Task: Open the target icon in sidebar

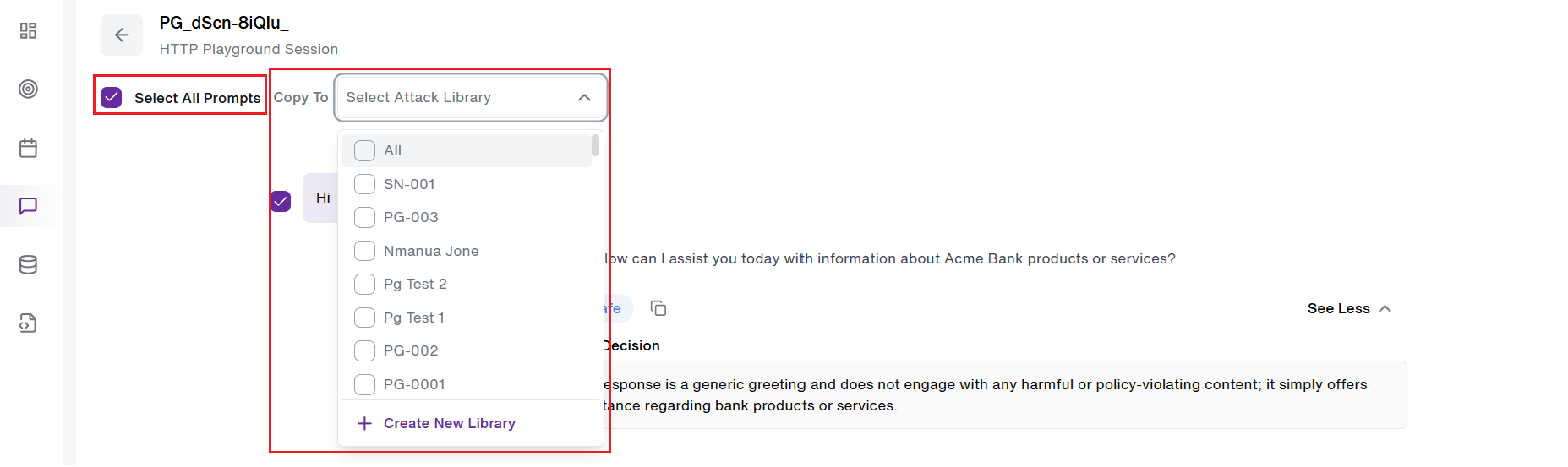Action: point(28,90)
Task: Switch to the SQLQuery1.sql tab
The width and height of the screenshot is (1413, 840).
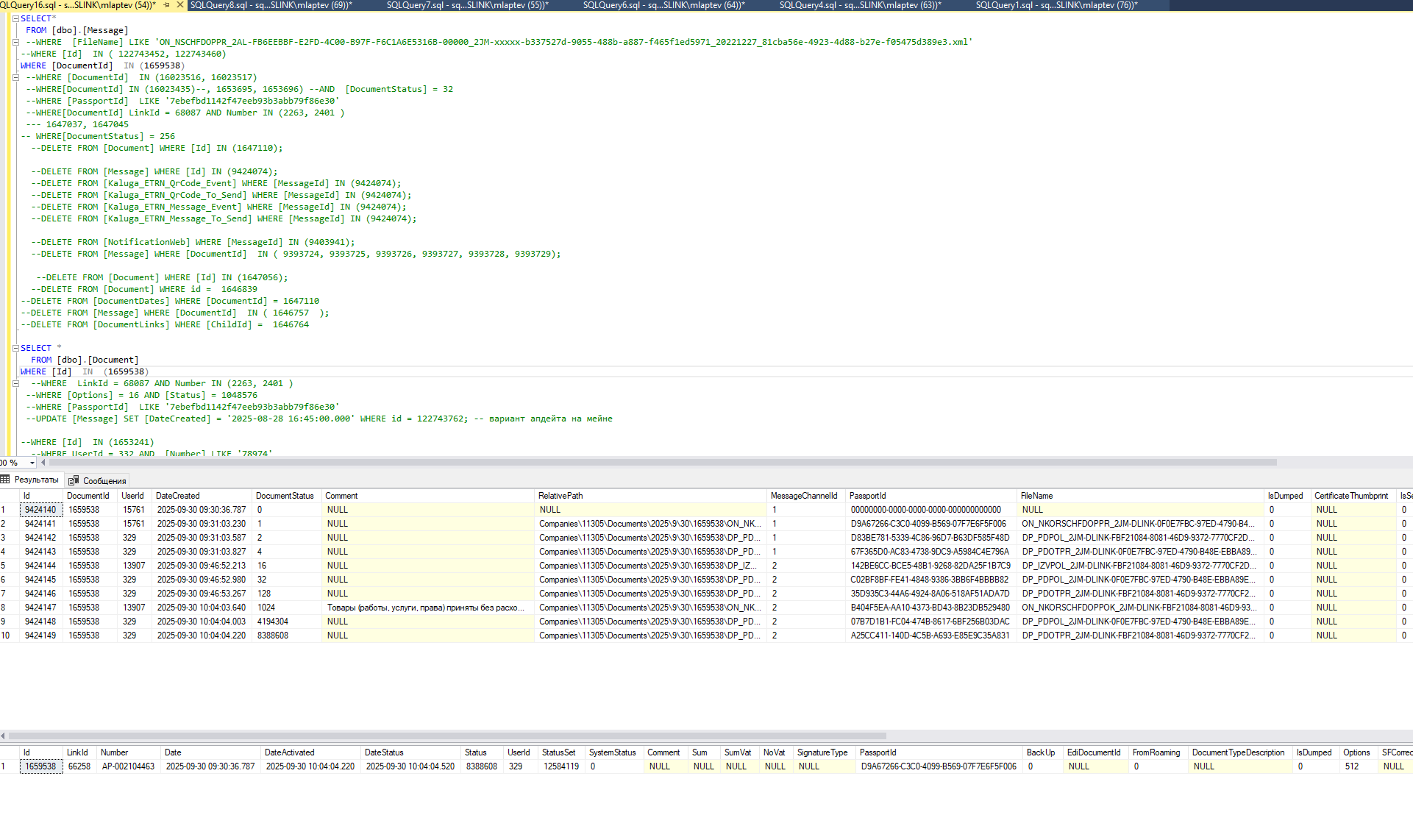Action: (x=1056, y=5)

========

**Exercise requirements**
Each line from the one containing "The width and" through the last line above should be retyped exactly, and no other line. Any picture is to be left out.

**Solved exercise**
The width and height of the screenshot is (1413, 840).
Action: (x=1056, y=5)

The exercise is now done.